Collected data
■ ■ ■ ■ ■

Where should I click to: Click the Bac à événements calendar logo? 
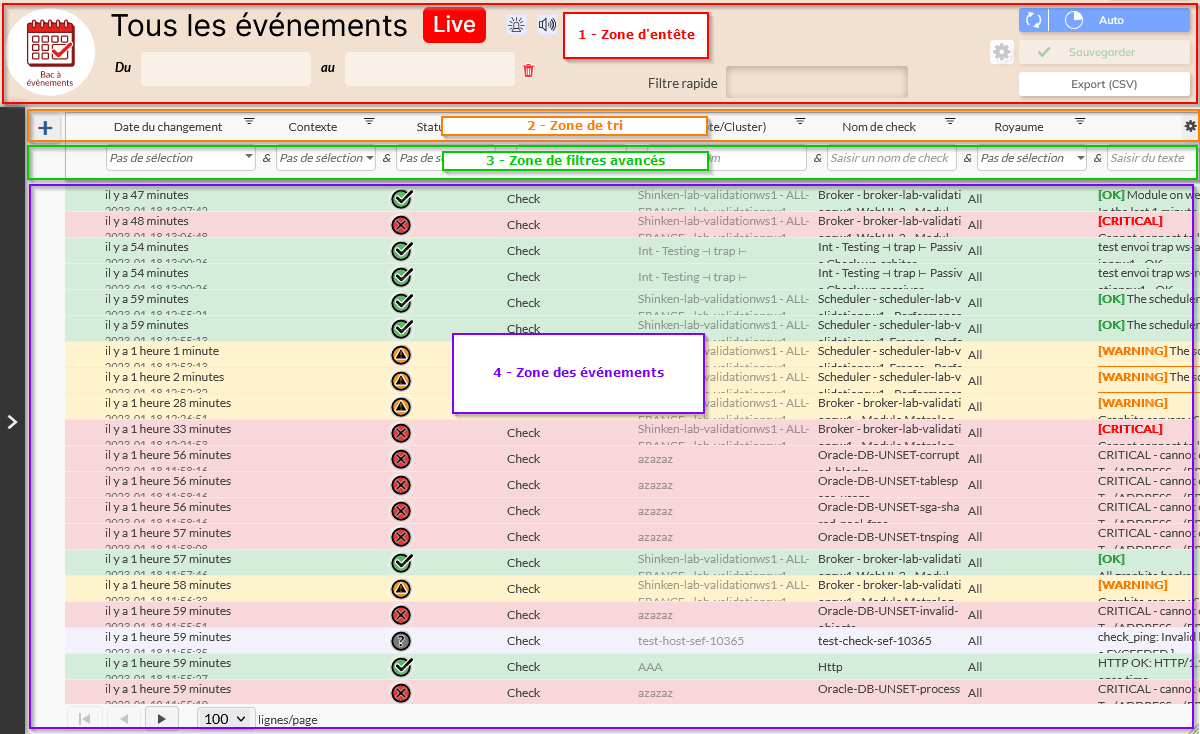coord(50,52)
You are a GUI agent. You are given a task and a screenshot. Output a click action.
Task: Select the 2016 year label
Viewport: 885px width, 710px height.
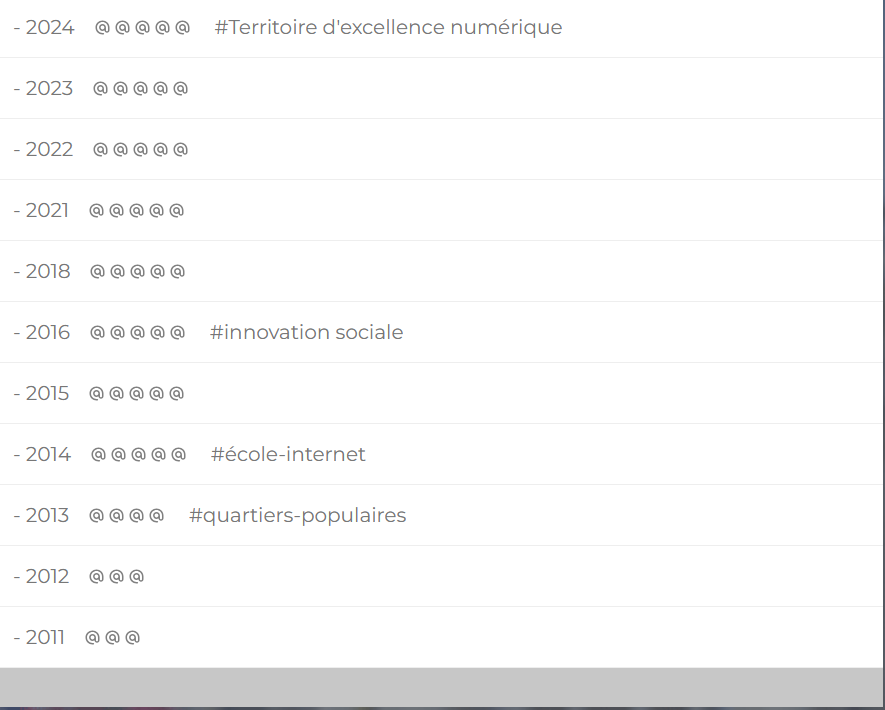[48, 332]
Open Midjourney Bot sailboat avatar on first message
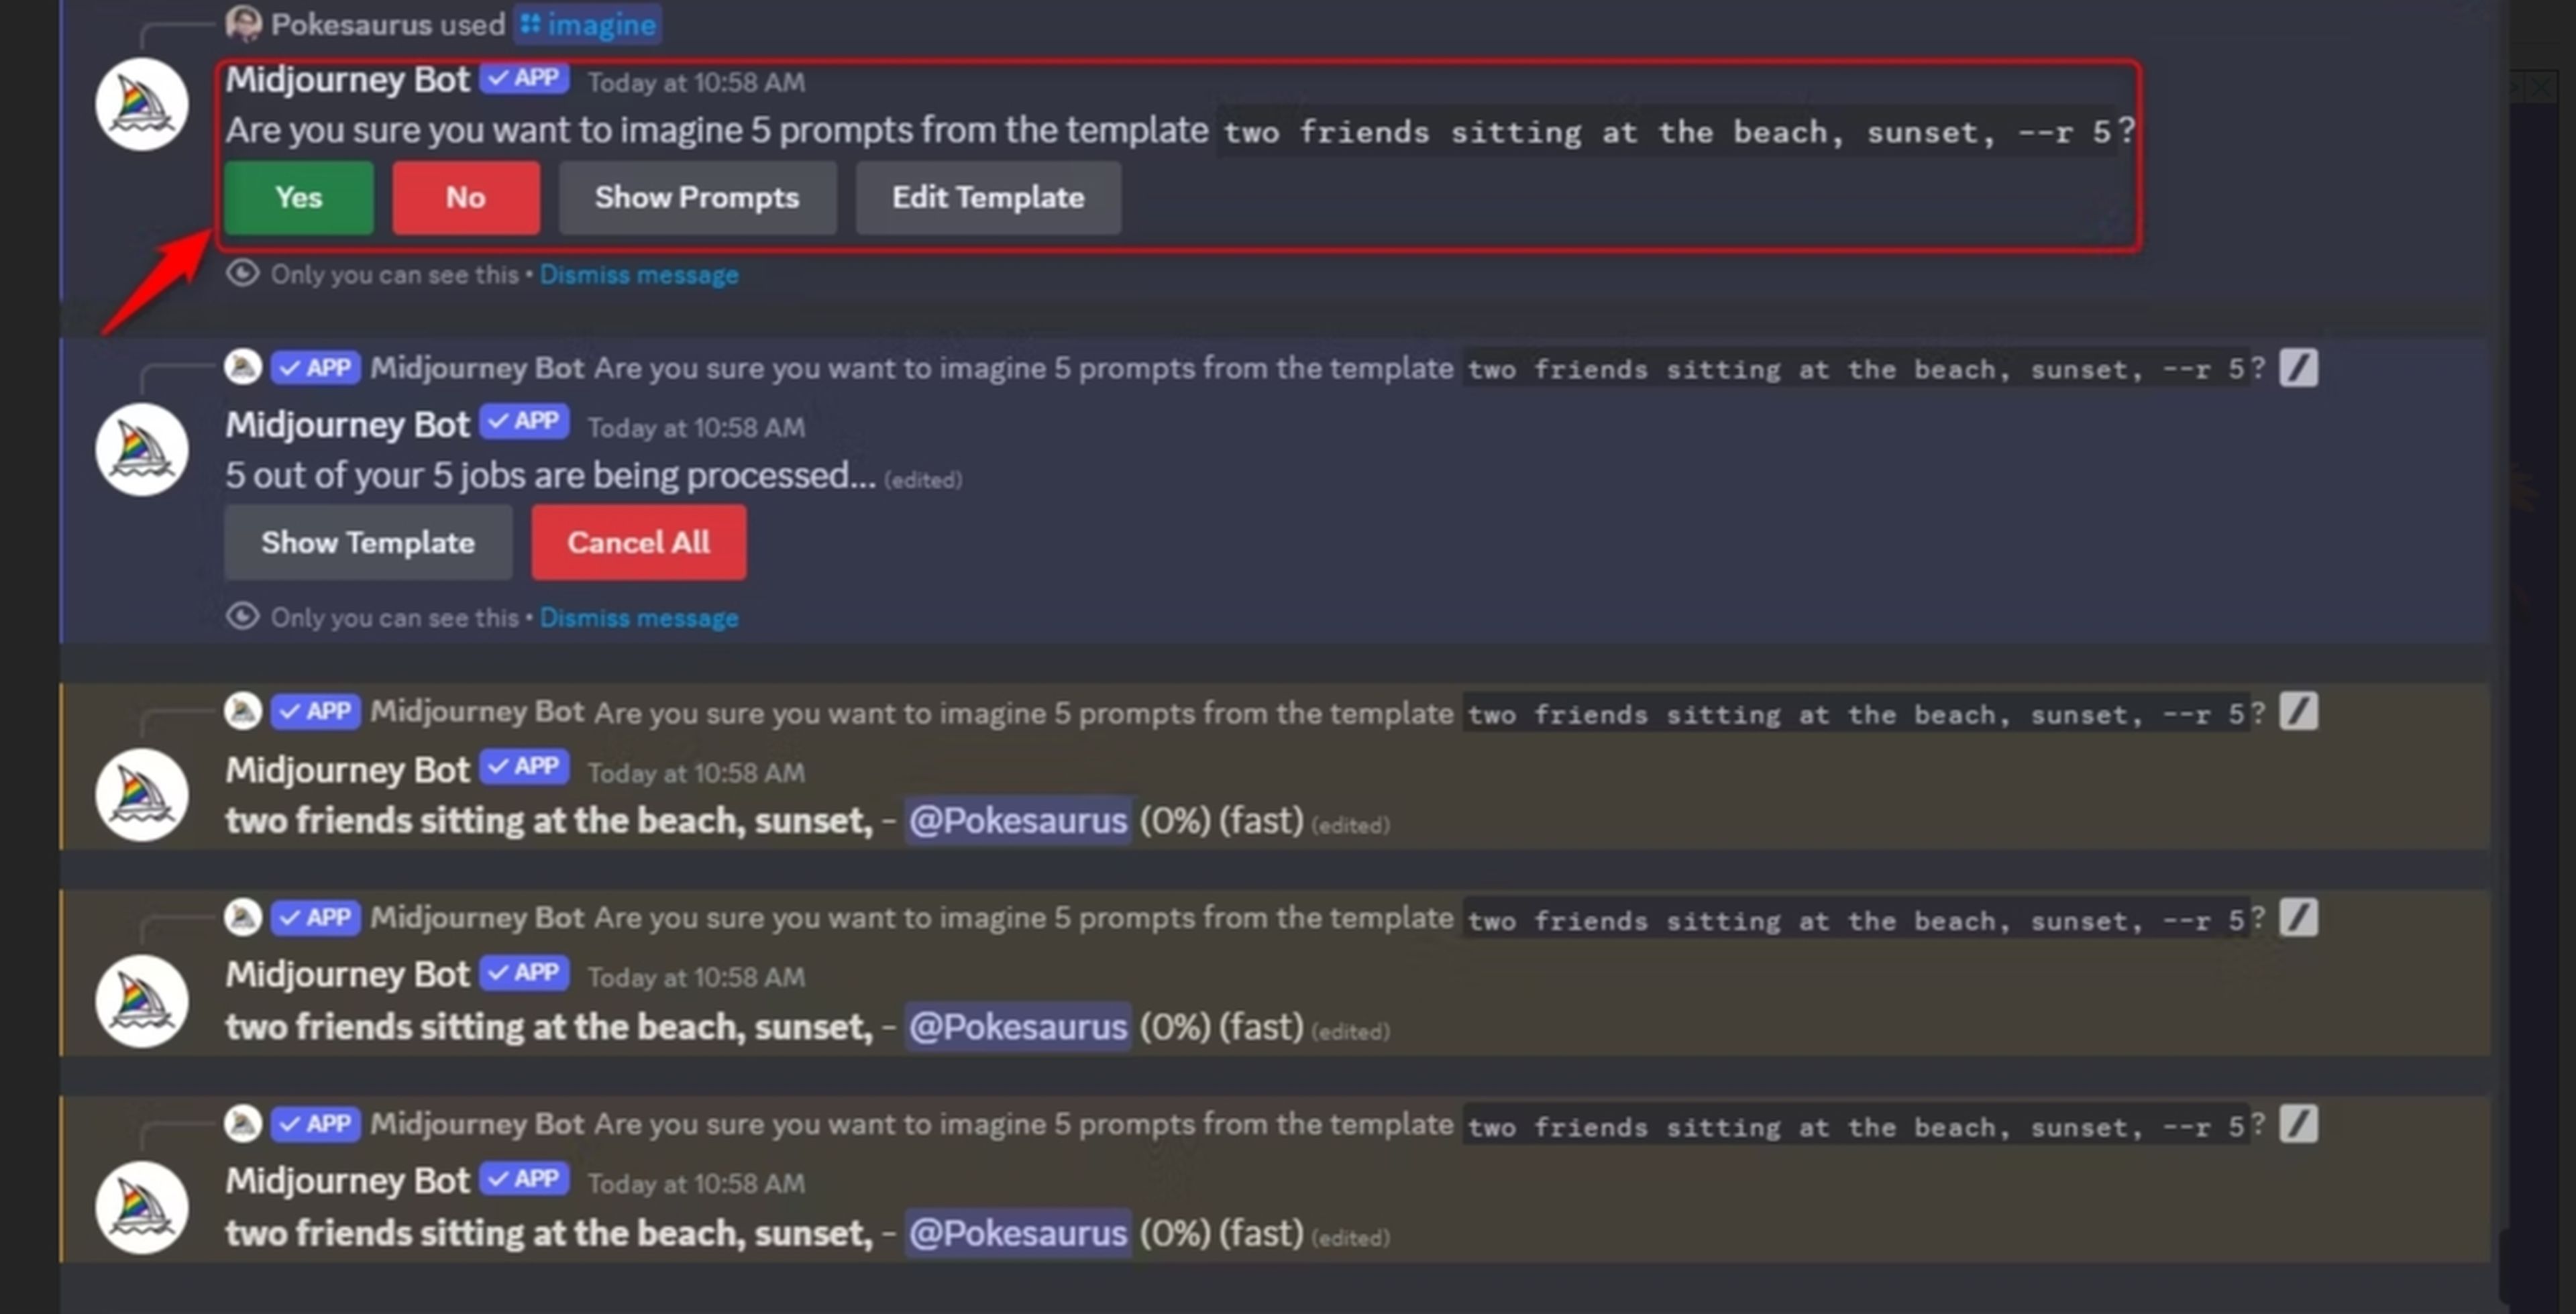Image resolution: width=2576 pixels, height=1314 pixels. point(142,105)
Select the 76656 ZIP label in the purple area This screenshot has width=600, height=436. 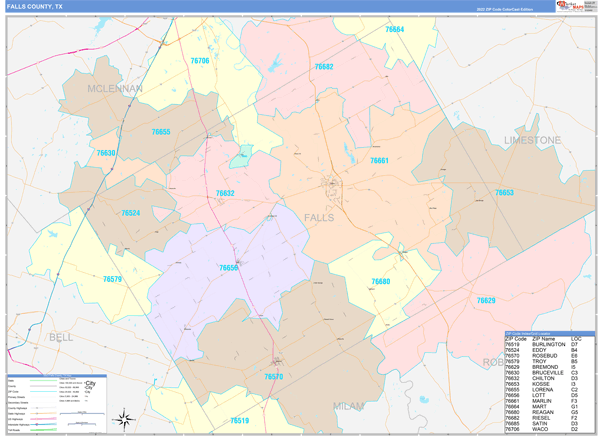[229, 267]
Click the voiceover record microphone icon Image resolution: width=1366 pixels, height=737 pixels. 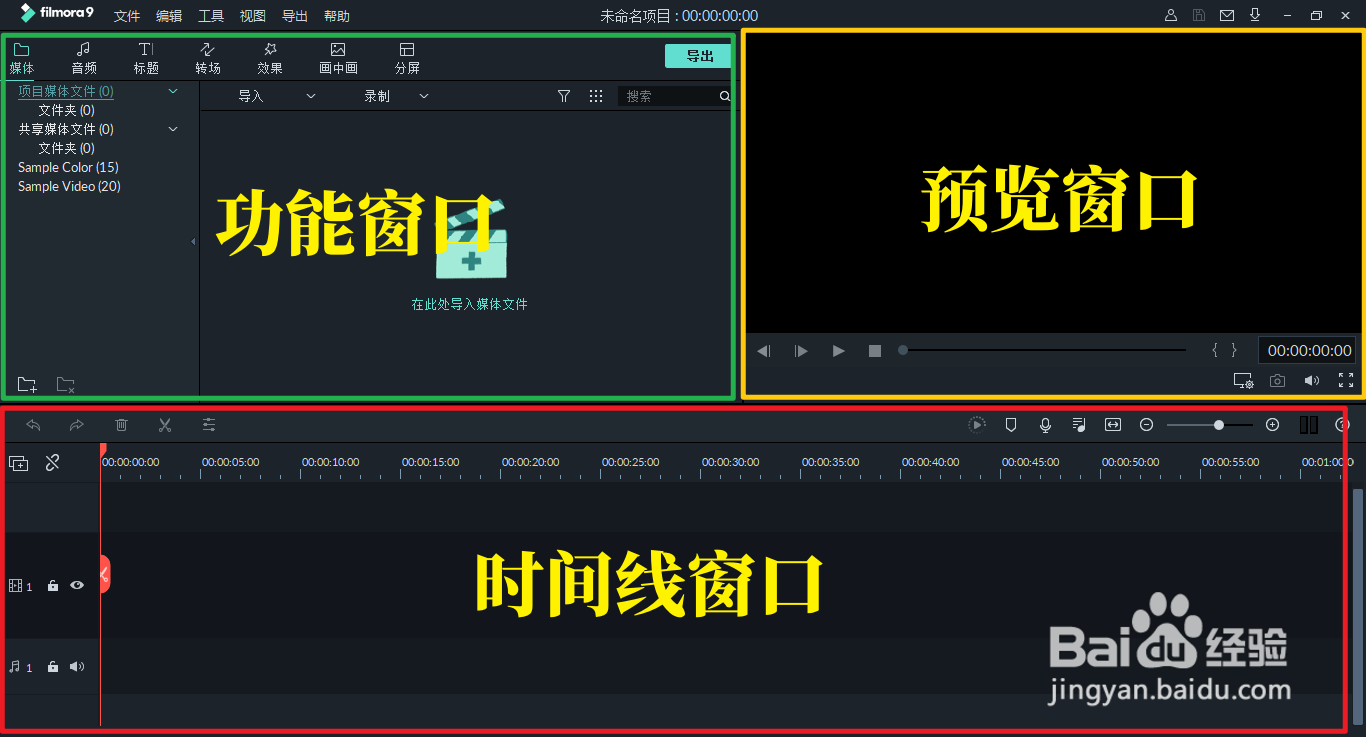point(1045,424)
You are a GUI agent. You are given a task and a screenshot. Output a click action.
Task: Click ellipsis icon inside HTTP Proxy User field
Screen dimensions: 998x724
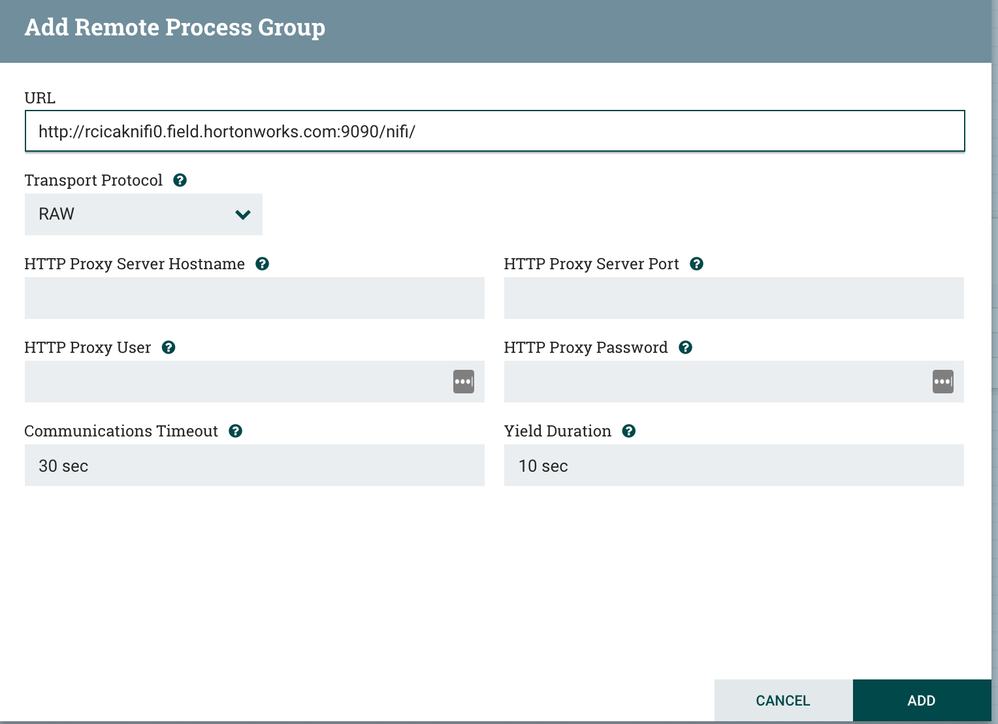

■ ■ ■ ■ ■

> [TASK BRIEF] Copy exactly the lines from the line containing "Task: Click ellipsis" through the last line of the records above, both included, and leave out any pictures.

> [RESPONSE BELOW]
Task: Click ellipsis icon inside HTTP Proxy User field
Screen dimensions: 998x724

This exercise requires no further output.